Fachminister versäumten die Chance, Auswahlkritierien zu verbessern

Weil es als nicht sachgerecht angesehen wurde, dass die Wartezeit ein bestimmendes Element bei der Zulassung sein sollte, hat man die ursprünglich 40 Prozent auf 20 Prozent reduziert und den Rest dem Teil zugeschlagen, über den die Universitäten nach eigens festzustellenden Merkmalen entscheiden können. Diese insgesamt 60 Prozent beziehungsweise ihre Handhabung sind das eigentliche Ärgernis: Auch hier hat die Abiturnote einen überproportionalen Stellenwert. Tests und Auswahlgespräche sind in der Tat zeitaufwendig und kaum realisierbar. Aber einschlägige berufliche Tätigkeiten wie abgeschlossene Krankenschwester- oder Pfleger-Ausbildung werden zu wenig gewichtet.

Es mutet schon widersprüchlich an, wenn einerseits festgestellt wird, dass man, um dem Ärztemangel zu begegnen, Kandidaten aus dem Ausland anwerben müsse, andererseits aber keine Zeit habe, den studentischen Nachwuchs aus dem eigenen Land auszuwählen. Ein Ärgernis ist auch, dass der zuständige (Gesundheits-) Fachminister die Möglichkeiten der Bundesregierung ungenutzt ließ, die Auswahlkriterien für die Zulassung zum Medizinstudium zu verbessern.

Das Verfassungsgericht müsste verbale Ohrfeigen verteilen

Seit Jahren weiß jedermann, dass die Zulassung zum Medizinstudium der Korrektur bedarf.
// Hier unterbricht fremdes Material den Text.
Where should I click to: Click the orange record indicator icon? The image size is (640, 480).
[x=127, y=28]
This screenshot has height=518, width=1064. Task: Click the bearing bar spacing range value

Geredet wurde darüber, gehandelt entweder gar nicht (seitens der politisch Verantwortlichen) oder zu zögerlich und unvollkommen (seitens der Universitätsleitungen und der Medizinischen Fakultäten). Das Bundesverfassungsgericht wird vermutlich den politischen Entscheidungsträgern mit abgewogenen Worten eine Korrektur des Verfahrens aufgeben; angebracht wären verbale Ohrfeigen für die verantwortungslosen Verantwortlichen.